Aile üyeleri arasındaki ilişkiler ve aile ortamı içinde bulunduğu bireyleri derinden etkilemektedir. Eşlerin birbirlerini etkilemesi bunun yanında eşler arası ilişkinin, iletişimin çocuklarını etkilediği de bilinen bir gerçektir. Çocukların ilk iletişime geçtiği kişiler kendi aile üyeleridir. Bebeklerin tüm gelişim dönemlerine en büyük etkiyi annenin verdiğini düşündüğümüzde anne çocuk ilişkisi çok önemlidir. Bebeklik döneminde çocukların biyolojik, fizyolojik ihtiyaçlarını karşılayan anne aynı zamanda çocuklarının tüm gelişim alanlarına doğrudan etki etmektedir. Çocukların dil gelişimleri, kişilik gelişimleri ve sosyalleşme süreçlerinde anne başrol oynamaktadır.
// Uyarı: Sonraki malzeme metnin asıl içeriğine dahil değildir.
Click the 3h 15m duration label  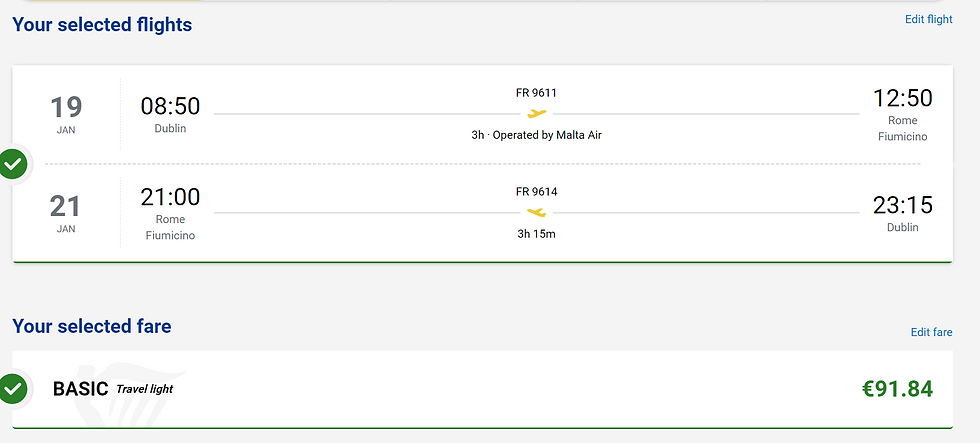tap(536, 234)
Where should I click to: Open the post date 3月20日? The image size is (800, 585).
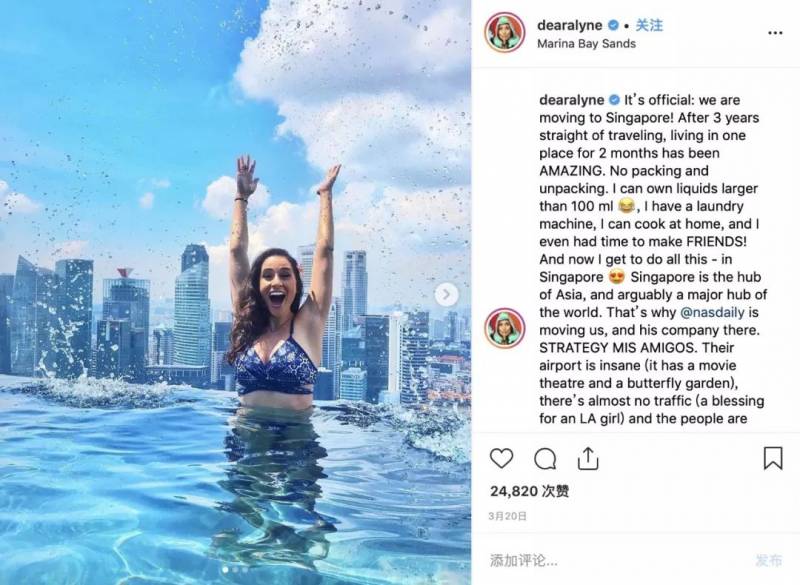(507, 516)
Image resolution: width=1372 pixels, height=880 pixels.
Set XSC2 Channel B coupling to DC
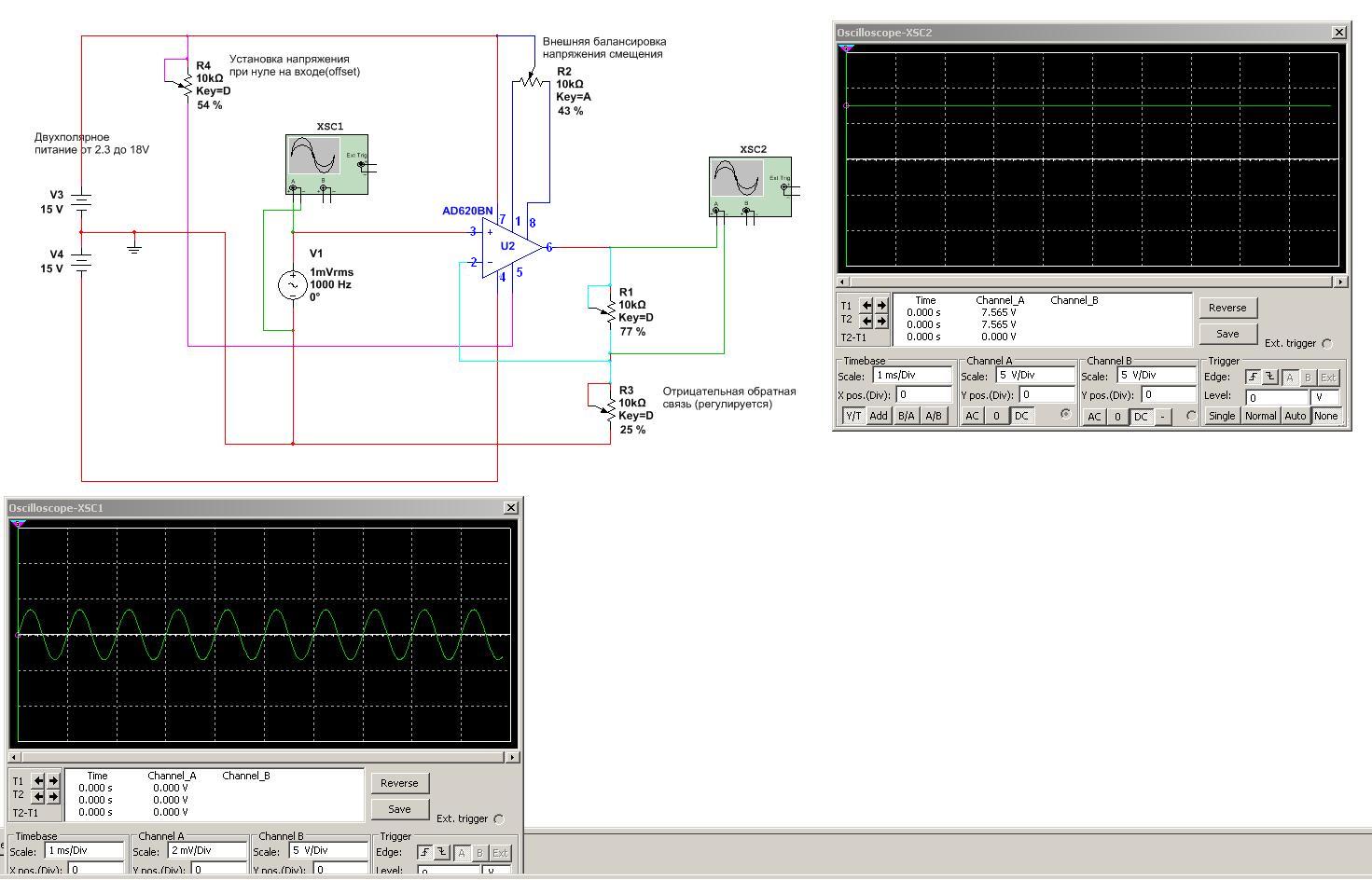pos(1140,418)
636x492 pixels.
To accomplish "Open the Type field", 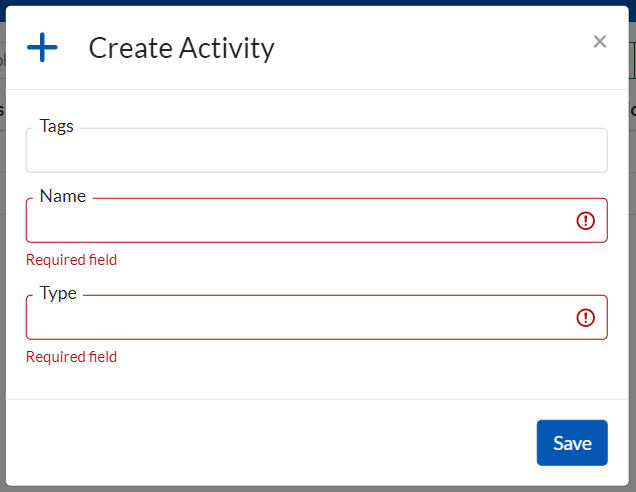I will (x=300, y=318).
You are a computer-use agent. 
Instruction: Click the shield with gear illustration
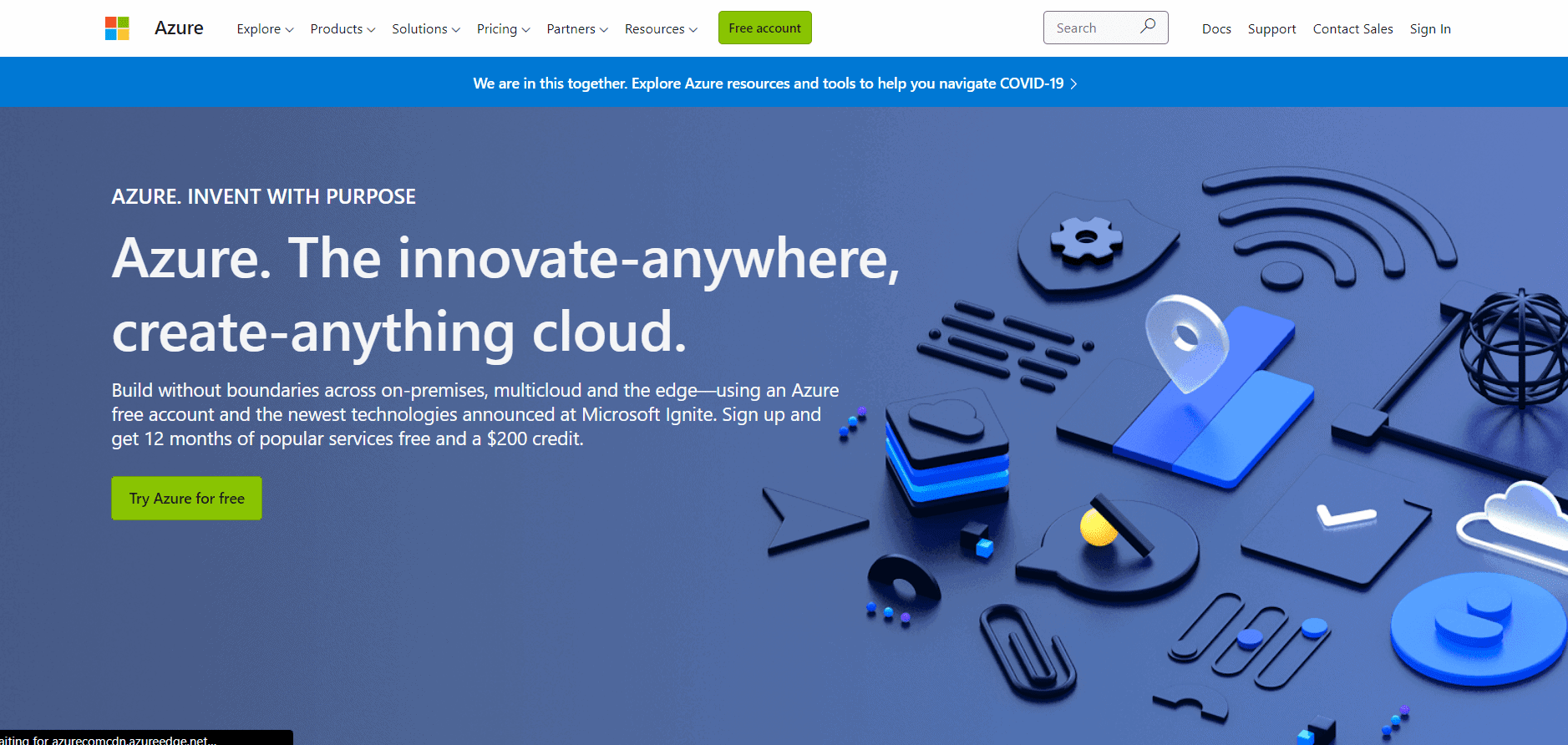click(x=1093, y=242)
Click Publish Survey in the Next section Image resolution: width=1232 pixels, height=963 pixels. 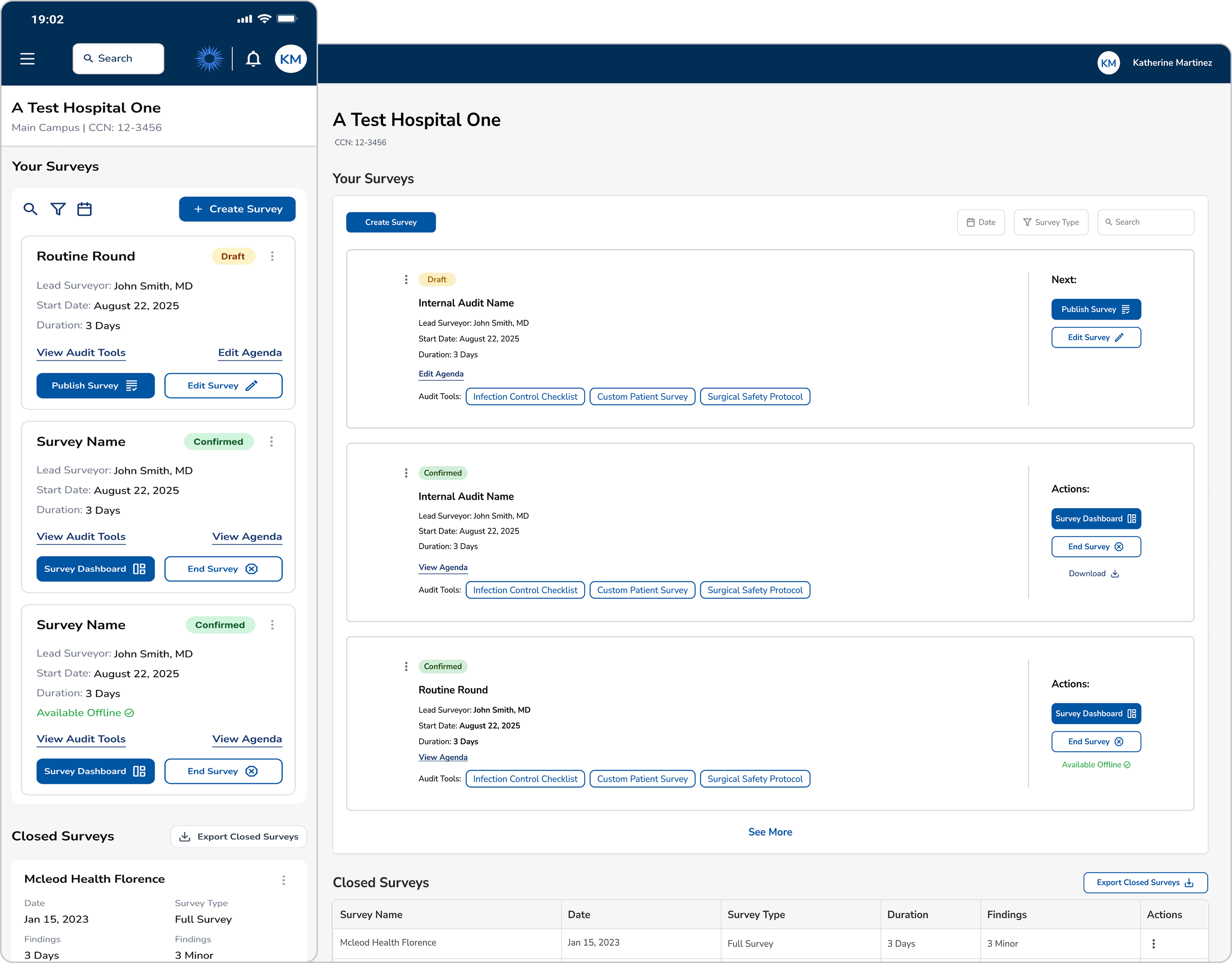(1096, 309)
Annenin etkisi kadar babalarında aile içinde bir etkileşim içinde olduğu bilinmektedir. Babaların özellikle son yıllarda çocuk yetiştirme konularında etkin rol almaları ve bu etkin katılımın sonuçlarının olumlu yönde olması babalarında anneler kadar çocukları üzerinde önemli etkileri olduğunu göstermektedir. Babaların özellikle erken yaşlarda çocuklarıyla ilgilenmeleri çocuklarının sağlıklı bir aile ortamında büyümelerini sağlamaktadır. Anne baba ve çocuk arasındaki ilişkinin sağlıklı olması için öncelikle eşler arasında sağlıklı bir iletişim ve uyum olmak zorundadır. Aile içindeki eşler arası iletişim çocuğu, çocukla anne arasındaki iletişim babayı, çocukla baba arasındaki iletişim de anneyi etkilemektedir.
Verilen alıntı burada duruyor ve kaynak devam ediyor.